• PROBLÈME POSÉ:
Recopiez mot pour mot toutes les lignes des enregistrements qui suivent.

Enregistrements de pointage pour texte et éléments
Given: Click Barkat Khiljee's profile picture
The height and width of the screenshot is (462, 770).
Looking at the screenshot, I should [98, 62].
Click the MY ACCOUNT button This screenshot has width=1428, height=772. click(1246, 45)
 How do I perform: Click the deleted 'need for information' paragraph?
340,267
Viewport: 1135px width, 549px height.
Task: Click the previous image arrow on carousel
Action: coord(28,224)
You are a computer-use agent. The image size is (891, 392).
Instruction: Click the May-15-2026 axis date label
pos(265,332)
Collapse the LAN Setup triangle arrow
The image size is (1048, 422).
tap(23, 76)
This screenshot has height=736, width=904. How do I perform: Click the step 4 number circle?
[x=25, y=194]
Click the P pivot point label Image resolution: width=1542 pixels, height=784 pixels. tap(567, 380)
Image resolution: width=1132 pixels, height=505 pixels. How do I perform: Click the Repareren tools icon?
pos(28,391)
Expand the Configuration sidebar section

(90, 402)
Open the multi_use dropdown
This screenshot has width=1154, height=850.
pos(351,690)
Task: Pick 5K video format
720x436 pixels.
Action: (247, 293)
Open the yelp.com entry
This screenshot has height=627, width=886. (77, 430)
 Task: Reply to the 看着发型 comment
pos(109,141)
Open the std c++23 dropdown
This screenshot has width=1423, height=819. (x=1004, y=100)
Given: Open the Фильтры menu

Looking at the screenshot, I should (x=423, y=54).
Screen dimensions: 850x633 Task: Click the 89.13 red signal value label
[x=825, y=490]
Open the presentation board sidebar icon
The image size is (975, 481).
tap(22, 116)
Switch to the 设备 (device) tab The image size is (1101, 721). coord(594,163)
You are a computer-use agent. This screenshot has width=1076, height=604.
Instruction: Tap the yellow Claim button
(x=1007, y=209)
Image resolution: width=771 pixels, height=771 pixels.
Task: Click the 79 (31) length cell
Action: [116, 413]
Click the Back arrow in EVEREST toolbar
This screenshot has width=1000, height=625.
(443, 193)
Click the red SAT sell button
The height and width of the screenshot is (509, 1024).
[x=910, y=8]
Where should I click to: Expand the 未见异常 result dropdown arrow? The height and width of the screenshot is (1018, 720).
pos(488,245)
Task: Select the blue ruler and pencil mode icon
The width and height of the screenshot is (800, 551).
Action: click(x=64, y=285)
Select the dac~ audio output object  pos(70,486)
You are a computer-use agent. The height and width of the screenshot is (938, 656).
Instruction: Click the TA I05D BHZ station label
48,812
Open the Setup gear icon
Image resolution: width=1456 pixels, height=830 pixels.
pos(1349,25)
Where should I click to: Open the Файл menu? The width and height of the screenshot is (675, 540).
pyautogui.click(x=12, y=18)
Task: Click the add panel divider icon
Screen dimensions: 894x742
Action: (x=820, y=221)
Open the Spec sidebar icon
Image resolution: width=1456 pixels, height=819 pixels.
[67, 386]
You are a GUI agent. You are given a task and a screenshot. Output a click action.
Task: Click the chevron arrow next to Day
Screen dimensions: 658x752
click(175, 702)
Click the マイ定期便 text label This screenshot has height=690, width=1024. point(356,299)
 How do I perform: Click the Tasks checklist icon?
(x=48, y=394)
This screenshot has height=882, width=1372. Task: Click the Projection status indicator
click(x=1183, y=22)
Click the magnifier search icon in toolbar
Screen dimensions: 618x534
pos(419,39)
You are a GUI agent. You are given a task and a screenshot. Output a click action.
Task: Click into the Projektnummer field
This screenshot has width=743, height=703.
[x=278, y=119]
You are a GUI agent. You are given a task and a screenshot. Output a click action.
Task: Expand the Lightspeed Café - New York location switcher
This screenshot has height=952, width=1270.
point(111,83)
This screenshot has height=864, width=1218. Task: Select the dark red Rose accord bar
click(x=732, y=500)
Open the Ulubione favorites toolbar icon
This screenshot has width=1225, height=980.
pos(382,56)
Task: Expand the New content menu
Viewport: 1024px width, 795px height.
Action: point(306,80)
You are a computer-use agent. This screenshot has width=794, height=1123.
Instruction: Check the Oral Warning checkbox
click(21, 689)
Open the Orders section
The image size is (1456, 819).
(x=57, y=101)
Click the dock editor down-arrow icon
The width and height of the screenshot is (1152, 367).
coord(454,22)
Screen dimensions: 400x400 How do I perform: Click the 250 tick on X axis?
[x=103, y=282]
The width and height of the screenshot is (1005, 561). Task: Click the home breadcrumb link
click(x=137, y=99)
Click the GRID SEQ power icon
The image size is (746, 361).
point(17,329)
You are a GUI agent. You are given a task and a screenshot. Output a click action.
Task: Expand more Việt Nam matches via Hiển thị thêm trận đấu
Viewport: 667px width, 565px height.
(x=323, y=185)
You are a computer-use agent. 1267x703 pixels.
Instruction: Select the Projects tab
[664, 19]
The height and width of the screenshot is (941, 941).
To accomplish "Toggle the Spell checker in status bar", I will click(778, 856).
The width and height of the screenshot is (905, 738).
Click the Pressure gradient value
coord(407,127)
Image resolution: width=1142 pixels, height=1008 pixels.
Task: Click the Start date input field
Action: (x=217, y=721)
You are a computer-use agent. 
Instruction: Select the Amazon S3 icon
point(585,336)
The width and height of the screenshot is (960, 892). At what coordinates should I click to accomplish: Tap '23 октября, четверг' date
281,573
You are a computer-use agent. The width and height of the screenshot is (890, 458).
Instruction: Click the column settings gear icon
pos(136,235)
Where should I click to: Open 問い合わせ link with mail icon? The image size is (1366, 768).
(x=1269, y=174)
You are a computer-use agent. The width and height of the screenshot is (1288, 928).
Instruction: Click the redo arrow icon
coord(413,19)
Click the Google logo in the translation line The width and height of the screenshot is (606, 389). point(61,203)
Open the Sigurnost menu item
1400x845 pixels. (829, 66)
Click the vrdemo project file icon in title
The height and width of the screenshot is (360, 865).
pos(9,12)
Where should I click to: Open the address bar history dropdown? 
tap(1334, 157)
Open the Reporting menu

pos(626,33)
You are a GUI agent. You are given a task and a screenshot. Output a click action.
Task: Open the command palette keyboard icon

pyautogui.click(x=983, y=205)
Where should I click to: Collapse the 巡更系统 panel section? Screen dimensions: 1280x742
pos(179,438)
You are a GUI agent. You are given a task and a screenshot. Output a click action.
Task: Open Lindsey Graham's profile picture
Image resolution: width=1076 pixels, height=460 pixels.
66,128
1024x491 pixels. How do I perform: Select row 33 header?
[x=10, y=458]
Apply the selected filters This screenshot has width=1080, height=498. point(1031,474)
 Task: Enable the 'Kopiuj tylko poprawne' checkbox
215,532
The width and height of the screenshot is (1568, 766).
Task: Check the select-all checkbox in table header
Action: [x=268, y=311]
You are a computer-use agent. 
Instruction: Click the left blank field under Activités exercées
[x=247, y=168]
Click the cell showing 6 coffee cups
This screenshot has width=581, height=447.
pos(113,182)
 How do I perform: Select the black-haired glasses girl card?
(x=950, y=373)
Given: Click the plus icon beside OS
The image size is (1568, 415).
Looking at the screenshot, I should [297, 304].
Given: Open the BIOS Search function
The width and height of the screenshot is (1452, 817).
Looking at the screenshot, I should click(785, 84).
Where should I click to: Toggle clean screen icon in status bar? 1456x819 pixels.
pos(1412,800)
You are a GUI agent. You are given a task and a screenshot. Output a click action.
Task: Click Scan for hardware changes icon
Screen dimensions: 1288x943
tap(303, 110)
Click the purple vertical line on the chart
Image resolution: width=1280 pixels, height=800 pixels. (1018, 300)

• RÉSULTAT OBTENU:
Given: Click Barkat Khiljee's profile picture
The height and width of the screenshot is (462, 770).
Looking at the screenshot, I should [98, 62].
Click the MY ACCOUNT button This screenshot has width=1428, height=772. click(1246, 45)
 How do I perform: Click the deleted 'need for information' paragraph?
340,267
Viewport: 1135px width, 549px height.
Task: Click the previous image arrow on carousel
Action: coord(28,224)
You are a computer-use agent. The image size is (891, 392).
Instruction: Click the May-15-2026 axis date label
pos(265,332)
Collapse the LAN Setup triangle arrow
The image size is (1048, 422).
tap(23, 76)
This screenshot has height=736, width=904. How do I perform: Click the step 4 number circle?
[x=25, y=194]
Click the P pivot point label Image resolution: width=1542 pixels, height=784 pixels. tap(567, 380)
Image resolution: width=1132 pixels, height=505 pixels. How do I perform: Click the Repareren tools icon?
pos(28,391)
Expand the Configuration sidebar section

(90, 402)
Open the multi_use dropdown
This screenshot has width=1154, height=850.
pos(351,690)
Task: Pick 5K video format
720x436 pixels.
Action: (247, 293)
Open the yelp.com entry
This screenshot has height=627, width=886. (77, 430)
 Task: Reply to the 看着发型 comment
pos(109,141)
Open the std c++23 dropdown
This screenshot has width=1423, height=819. (x=1004, y=100)
Given: Open the Фильтры menu

Looking at the screenshot, I should (x=423, y=54).
Screen dimensions: 850x633 Task: Click the 89.13 red signal value label
[x=825, y=490]
Open the presentation board sidebar icon
The image size is (975, 481).
tap(22, 116)
Switch to the 设备 (device) tab The image size is (1101, 721). coord(594,163)
You are a computer-use agent. This screenshot has width=1076, height=604.
Instruction: Tap the yellow Claim button
(x=1007, y=209)
Image resolution: width=771 pixels, height=771 pixels.
Task: Click the 79 (31) length cell
Action: [116, 413]
Click the Back arrow in EVEREST toolbar
This screenshot has width=1000, height=625.
(443, 193)
Click the red SAT sell button
The height and width of the screenshot is (509, 1024).
[x=910, y=8]
Where should I click to: Expand the 未见异常 result dropdown arrow? The height and width of the screenshot is (1018, 720).
pos(488,245)
Task: Select the blue ruler and pencil mode icon
The width and height of the screenshot is (800, 551).
Action: click(x=64, y=285)
Select the dac~ audio output object  pos(70,486)
You are a computer-use agent. The height and width of the screenshot is (938, 656).
Instruction: Click the TA I05D BHZ station label
48,812
Open the Setup gear icon
Image resolution: width=1456 pixels, height=830 pixels.
pos(1349,25)
Where should I click to: Open the Файл menu? The width and height of the screenshot is (675, 540).
pyautogui.click(x=12, y=18)
Task: Click the add panel divider icon
Screen dimensions: 894x742
Action: (x=820, y=221)
Open the Spec sidebar icon
Image resolution: width=1456 pixels, height=819 pixels.
[67, 386]
You are a GUI agent. You are given a task and a screenshot. Output a click action.
Task: Click the chevron arrow next to Day
Screen dimensions: 658x752
click(175, 702)
Click the マイ定期便 text label This screenshot has height=690, width=1024. point(356,299)
 How do I perform: Click the Tasks checklist icon?
(x=48, y=394)
This screenshot has height=882, width=1372. Task: Click the Projection status indicator
click(x=1183, y=22)
Click the magnifier search icon in toolbar
Screen dimensions: 618x534
pos(419,39)
You are a GUI agent. You are given a task and a screenshot. Output a click action.
Task: Click into the Projektnummer field
This screenshot has width=743, height=703.
[x=278, y=119]
You are a GUI agent. You are given a task and a screenshot. Output a click action.
Task: Expand the Lightspeed Café - New York location switcher
This screenshot has height=952, width=1270.
point(111,83)
This screenshot has height=864, width=1218. Task: Select the dark red Rose accord bar
click(x=732, y=500)
Open the Ulubione favorites toolbar icon
This screenshot has width=1225, height=980.
pos(382,56)
Task: Expand the New content menu
Viewport: 1024px width, 795px height.
Action: point(306,80)
You are a computer-use agent. This screenshot has width=794, height=1123.
Instruction: Check the Oral Warning checkbox
click(21, 689)
Open the Orders section
The image size is (1456, 819).
(x=57, y=101)
Click the dock editor down-arrow icon
The width and height of the screenshot is (1152, 367).
coord(454,22)
Screen dimensions: 400x400 How do I perform: Click the 250 tick on X axis?
[x=103, y=282]
The width and height of the screenshot is (1005, 561). Task: Click the home breadcrumb link
click(x=137, y=99)
Click the GRID SEQ power icon
The image size is (746, 361).
point(17,329)
You are a GUI agent. You are given a task and a screenshot. Output a click action.
Task: Expand more Việt Nam matches via Hiển thị thêm trận đấu
Viewport: 667px width, 565px height.
(x=323, y=185)
You are a computer-use agent. 1267x703 pixels.
Instruction: Select the Projects tab
[664, 19]
The height and width of the screenshot is (941, 941).
To accomplish "Toggle the Spell checker in status bar", I will click(778, 856).
The width and height of the screenshot is (905, 738).
Click the Pressure gradient value
coord(407,127)
Image resolution: width=1142 pixels, height=1008 pixels.
Task: Click the Start date input field
Action: (x=217, y=721)
You are a computer-use agent. 
Instruction: Select the Amazon S3 icon
point(585,336)
The width and height of the screenshot is (960, 892). At what coordinates should I click to accomplish: Tap '23 октября, четверг' date
281,573
You are a computer-use agent. The width and height of the screenshot is (890, 458).
Instruction: Click the column settings gear icon
pos(136,235)
Where should I click to: Open 問い合わせ link with mail icon? The image size is (1366, 768).
(x=1269, y=174)
You are a computer-use agent. The width and height of the screenshot is (1288, 928).
Instruction: Click the redo arrow icon
coord(413,19)
Click the Google logo in the translation line The width and height of the screenshot is (606, 389). point(61,203)
Open the Sigurnost menu item
1400x845 pixels. (829, 66)
Click the vrdemo project file icon in title
The height and width of the screenshot is (360, 865).
pos(9,12)
Where should I click to: Open the address bar history dropdown? 
tap(1334, 157)
Open the Reporting menu

pos(626,33)
You are a GUI agent. You are given a task and a screenshot. Output a click action.
Task: Open the command palette keyboard icon

pyautogui.click(x=983, y=205)
Where should I click to: Collapse the 巡更系统 panel section? Screen dimensions: 1280x742
pos(179,438)
You are a GUI agent. You are given a task and a screenshot. Output a click action.
Task: Open Lindsey Graham's profile picture
Image resolution: width=1076 pixels, height=460 pixels.
66,128
1024x491 pixels. How do I perform: Select row 33 header?
[x=10, y=458]
Apply the selected filters This screenshot has width=1080, height=498. point(1031,474)
 Task: Enable the 'Kopiuj tylko poprawne' checkbox
215,532
The width and height of the screenshot is (1568, 766).
Task: Check the select-all checkbox in table header
Action: [x=268, y=311]
You are a computer-use agent. 
Instruction: Click the left blank field under Activités exercées
[x=247, y=168]
Click the cell showing 6 coffee cups
This screenshot has width=581, height=447.
pos(113,182)
 How do I perform: Select the black-haired glasses girl card?
(x=950, y=373)
Given: Click the plus icon beside OS
The image size is (1568, 415).
Looking at the screenshot, I should [297, 304].
Given: Open the BIOS Search function
The width and height of the screenshot is (1452, 817).
Looking at the screenshot, I should click(785, 84).
Where should I click to: Toggle clean screen icon in status bar? 1456x819 pixels.
pos(1412,800)
You are a GUI agent. You are given a task and a screenshot. Output a click action.
Task: Click Scan for hardware changes icon
Screen dimensions: 1288x943
tap(303, 110)
Click the purple vertical line on the chart
Image resolution: width=1280 pixels, height=800 pixels. (1018, 300)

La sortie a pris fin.